Languages and libraries: I think focusing on library components is definitely a key aspect of language design. Arguably the biggest leverage we get in a language is the ability to easily reuse library components. One of the attractions of PHP, for example, is its large collection of solved problems in the form of library components.
When I was on the C++ Standards Committee, one of the stiking things I heard Bjarne Stroustrup say was something to the effect that C++ was intended to make library use easier. It did this, but it did not make library creation that much easier, and as a result the creation of libraries did not increase that much. Java actually made library creation easier, and so components were easier to create as well as use, and we saw an explosion of components (I would argue that, for some reason I haven't been able to put my finger on, I find library components in Python much more intuitive to use than Java library components; something about the way that you're encouraged to create the components makes the Java components more obscure to me, whereas I can usually drop a Python component into a program and get it doing what I want in a much shorter time).
So I would say that writing library components is simply a more difficult process, which really tests and challenges the boundaries of a language. In the first versions of Visual Basic, you couldn't create VB components using VB, which probably seemed good in theory at the time but turned out to be quite limiting. And although C++ moved the library issue forward, it didn't make it easy enough, which opened the door for Java. And Java left the door partway open for C#, etc. The uptake of these languages is driven by improved productivity, and the greatest benefits in this area are still to be found in library creation and use.
Concurrency Support: that said (and keeping in mind that I just finished the Concurrency chapter in Thinking in Java 4th edition), I think the other area where a language could have great advantage is in implementing a much better model for concurrency. This is where Heron or Nice or D could really stand out and solve a lot of problems, but as far as I can tell they are all following a kind of "decorated pthreads" (aka Java) approach to the problem, which I think is a dead end -- the concurrency problem is not subdued with such a strategey.

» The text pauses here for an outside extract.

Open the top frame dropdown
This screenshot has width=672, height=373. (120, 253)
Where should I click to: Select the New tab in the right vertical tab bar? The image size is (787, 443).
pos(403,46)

I understand why language designers are doing this; concurrency is hard, and "decorated pthreads" is well-understood, especially if you are draw to the low-level details as compiler writers often are. But if you really want to make a breakthrough language, I think it will be essential -- especially with multiprocessor machines becoming more common -- to come up with a more object-oriented model for concurrency, one that makes it much easier to write working concurrent programs and much harder to write broken ones. I've started a thread discussing these issues for Python, which you can find here (look for "Pythonic Concurrency"), and a number of postings include URLs for papers and implementations that describe newer thinking on the subject.
One thing that needs some emphasis: people need to design libraries as if testing mattered. Too often, if you use someone one's library, there is no easy way to write unit tests for the code that uses it.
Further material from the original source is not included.